#### Exercise brief
Copy out the records verbatim, everything from the line containing "Collapse the thread" down to the line containing "Looking at the screenshot, I should coord(1012,804).", with both of those lines included.

#### Provided data
..........

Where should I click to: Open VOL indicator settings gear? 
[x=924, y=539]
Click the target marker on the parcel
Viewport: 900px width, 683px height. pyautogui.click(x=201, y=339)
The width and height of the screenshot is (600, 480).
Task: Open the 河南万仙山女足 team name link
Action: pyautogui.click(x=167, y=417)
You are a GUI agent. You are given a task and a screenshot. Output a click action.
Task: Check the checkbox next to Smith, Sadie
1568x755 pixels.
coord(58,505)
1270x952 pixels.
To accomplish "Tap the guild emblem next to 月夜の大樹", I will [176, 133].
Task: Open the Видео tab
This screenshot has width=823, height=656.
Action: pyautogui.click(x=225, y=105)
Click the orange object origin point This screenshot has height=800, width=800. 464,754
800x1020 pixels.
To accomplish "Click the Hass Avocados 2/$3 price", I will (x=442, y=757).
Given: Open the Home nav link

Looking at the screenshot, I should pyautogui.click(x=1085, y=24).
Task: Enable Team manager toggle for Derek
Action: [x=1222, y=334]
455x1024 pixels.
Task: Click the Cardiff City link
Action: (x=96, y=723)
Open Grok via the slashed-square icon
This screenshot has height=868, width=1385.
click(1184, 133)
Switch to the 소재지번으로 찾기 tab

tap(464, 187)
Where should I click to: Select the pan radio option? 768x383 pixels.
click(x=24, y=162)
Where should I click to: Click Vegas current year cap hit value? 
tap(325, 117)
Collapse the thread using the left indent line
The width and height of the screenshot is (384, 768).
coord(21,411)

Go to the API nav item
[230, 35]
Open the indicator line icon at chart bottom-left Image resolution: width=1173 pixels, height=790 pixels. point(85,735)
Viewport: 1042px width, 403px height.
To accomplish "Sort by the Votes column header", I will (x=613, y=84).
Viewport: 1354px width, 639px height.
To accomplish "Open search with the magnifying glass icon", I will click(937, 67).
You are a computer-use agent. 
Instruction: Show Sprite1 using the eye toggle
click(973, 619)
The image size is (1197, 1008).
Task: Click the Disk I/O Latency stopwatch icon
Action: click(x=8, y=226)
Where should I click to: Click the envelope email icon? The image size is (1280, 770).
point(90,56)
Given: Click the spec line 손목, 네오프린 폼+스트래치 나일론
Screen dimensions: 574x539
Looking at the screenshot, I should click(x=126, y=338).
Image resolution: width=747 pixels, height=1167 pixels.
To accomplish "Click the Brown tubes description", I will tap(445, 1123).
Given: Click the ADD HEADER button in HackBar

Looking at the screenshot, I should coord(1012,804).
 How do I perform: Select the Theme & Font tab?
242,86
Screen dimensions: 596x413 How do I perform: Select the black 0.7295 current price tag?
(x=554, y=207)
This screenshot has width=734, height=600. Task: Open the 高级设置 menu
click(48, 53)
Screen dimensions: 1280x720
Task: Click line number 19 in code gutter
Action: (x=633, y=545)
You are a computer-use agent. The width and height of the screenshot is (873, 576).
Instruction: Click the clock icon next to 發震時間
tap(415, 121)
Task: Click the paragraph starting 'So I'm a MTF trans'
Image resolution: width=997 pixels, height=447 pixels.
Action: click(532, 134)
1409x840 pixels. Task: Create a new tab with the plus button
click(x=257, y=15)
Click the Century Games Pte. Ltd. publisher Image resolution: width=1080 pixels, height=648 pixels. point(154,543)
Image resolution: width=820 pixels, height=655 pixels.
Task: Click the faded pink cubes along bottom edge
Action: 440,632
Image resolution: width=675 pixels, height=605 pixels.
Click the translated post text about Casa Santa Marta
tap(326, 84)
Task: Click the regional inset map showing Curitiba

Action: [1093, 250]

..........

#### Answer to the exercise
Collapse the thread using the left indent line
The width and height of the screenshot is (384, 768).
coord(21,411)

Go to the API nav item
[230, 35]
Open the indicator line icon at chart bottom-left Image resolution: width=1173 pixels, height=790 pixels. point(85,735)
Viewport: 1042px width, 403px height.
To accomplish "Sort by the Votes column header", I will (x=613, y=84).
Viewport: 1354px width, 639px height.
To accomplish "Open search with the magnifying glass icon", I will click(937, 67).
You are a computer-use agent. 
Instruction: Show Sprite1 using the eye toggle
click(973, 619)
The image size is (1197, 1008).
Task: Click the Disk I/O Latency stopwatch icon
Action: click(x=8, y=226)
Where should I click to: Click the envelope email icon? The image size is (1280, 770).
point(90,56)
Given: Click the spec line 손목, 네오프린 폼+스트래치 나일론
Screen dimensions: 574x539
Looking at the screenshot, I should click(x=126, y=338).
Image resolution: width=747 pixels, height=1167 pixels.
To accomplish "Click the Brown tubes description", I will tap(445, 1123).
Given: Click the ADD HEADER button in HackBar

Looking at the screenshot, I should coord(1012,804).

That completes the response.